Prologue
Alixia
Il était une fois un rêve étrange, récurrent et oppressant…
“À l’horizon, le soleil est toujours visible par-delà les montagnes. Depuis toute petite, j’aime venir songer à ce que pourrait être ma vie dans un Univers imaginaire. Je serais libre de mes choix, libre d’explorer le monde afin de découvrir la beauté qu’il recèle. Confortablement installée dans l’herbe haute, la tête posée sur mon châle en boule, je clos les paupières un instant. Je focalise mon attention sur le chant des oiseaux virevoltant au-dessus de moi dans le feuillage touffu. Le clapotis de l’eau résultant de la petite cascade me transporte vers un lieu magique, où mes pensées ne sont pas parasitées par la vie quotidienne. Il ne reste que
la quiétude environnante et moi.
Une horrible sensation de tomber me parcourt l’échine, le vent fouette mon visage. Il fait nuit noire lorsque j’ouvre les yeux. Je dois m’être assoupie depuis un moment, je tends l’oreille, à l’affût de la voix de ma mère hurlant mon prénom, celle-ci ravagée par la colère. Il m’est formellement interdit de rentrer après que le soleil se soit couché. Mes muscles ankylosés m’obligent à m’étirer tel un chat avant de me lever. Le calme me frappe, d’habitude même lorsqu’il fait sombre, les villageois travaillent encore dans les champs, ici ce n’est pas le cas. Le silence est écrasant, presque terrifiant. Je fais quelques pas puis mes pieds se prennent dans une racine, me faisant chuter de toute ma hauteur. Le froid m’engourdit progressivement, tout me semble étrange autour de moi, c’est comme si je ne reconnaissais pas les lieux. La boule au ventre, j’avance avant de trébucher à nouveau. Des ronces griffent mes bras dénudés et mes jambes arrachant un morceau de ma jupe bleue au passage.
— Maman ? crié-je en me recroquevillant contre un tronc d’arbre.
Seule une bourrasque me répond, faisant craquer les branches des très nombreux conifères aux alentours.

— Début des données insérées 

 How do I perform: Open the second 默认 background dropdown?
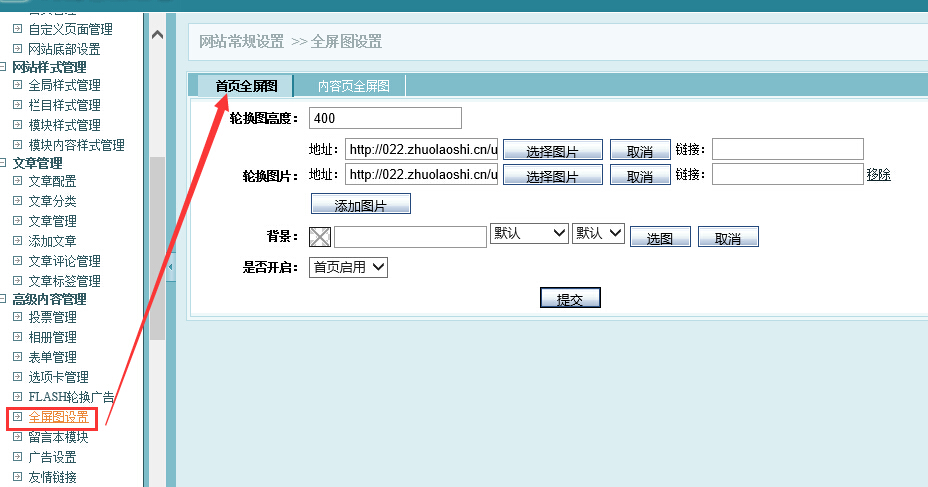point(598,233)
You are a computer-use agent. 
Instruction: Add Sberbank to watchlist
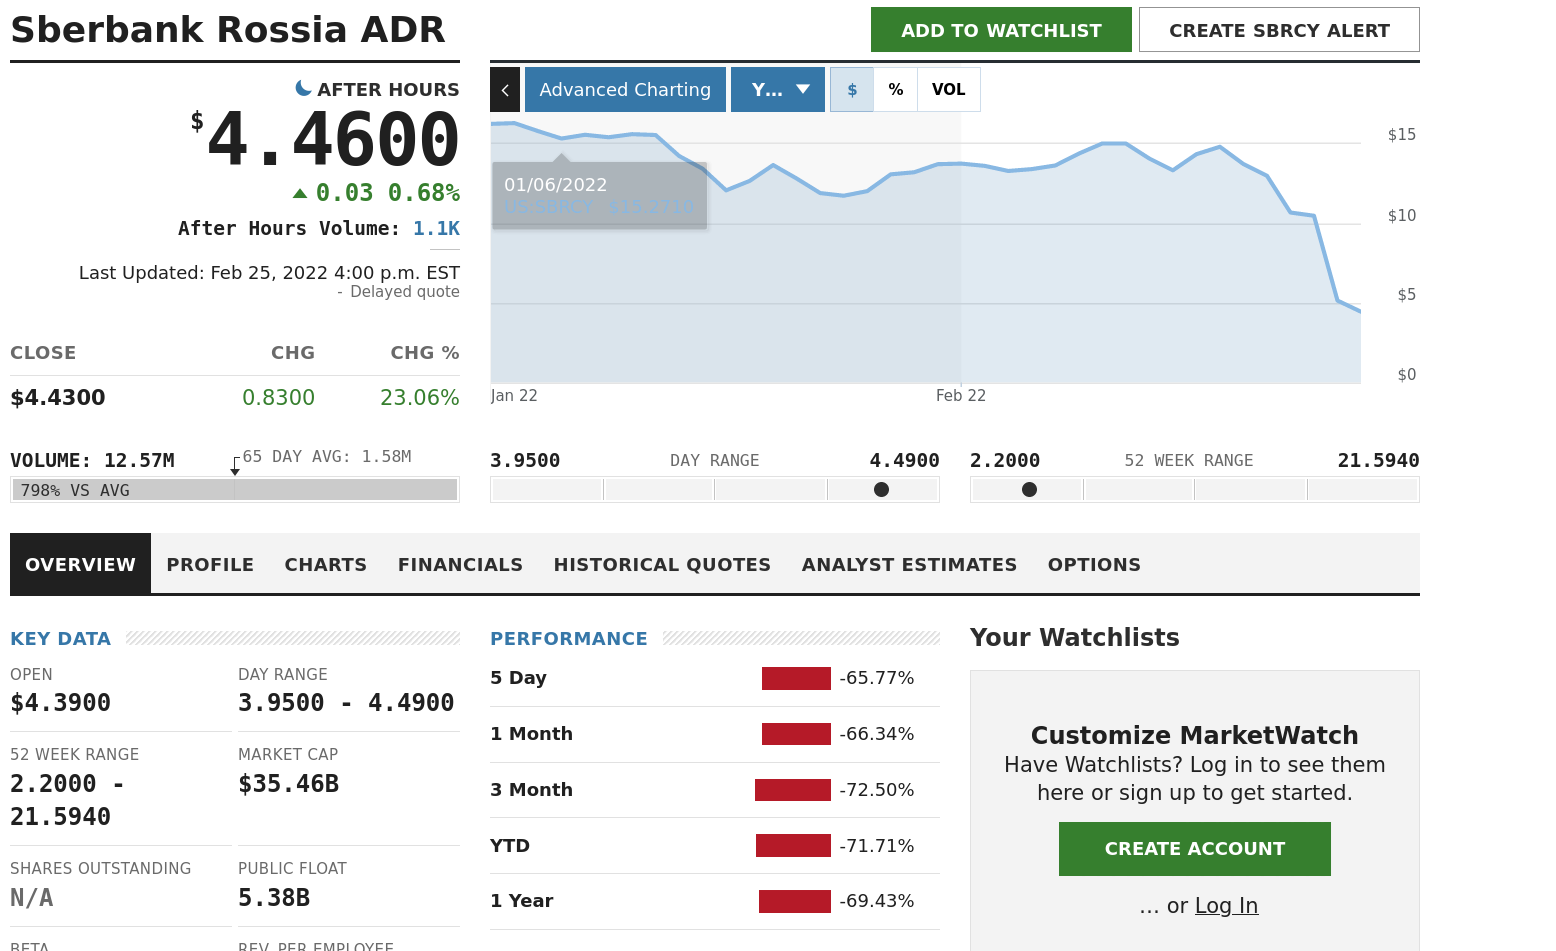[x=1001, y=30]
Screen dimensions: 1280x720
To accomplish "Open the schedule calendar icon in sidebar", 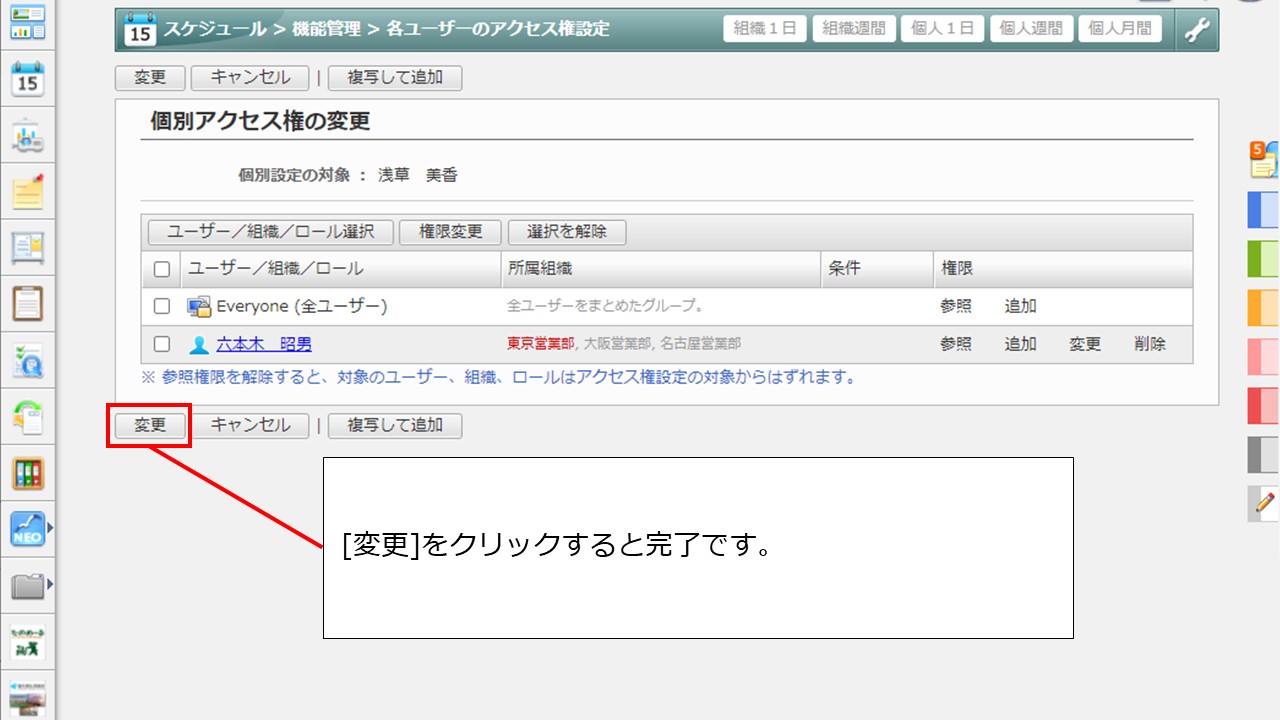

Paniquée, je me mets à courir sans me retourner. Il fait si noir que je perds l’équilibre à plusieurs reprises, je peux sentir la végétation m’entailler l’épiderme. Épuisée, je finis par m’accroupir contre un sapin, les épines jonchant le sol me piquent, mais il m’est impossible de faire un pas de plus.
J’enserre mes genoux à l’aide de mes bras, terrifiée de ne pas retrouver mon chemin.”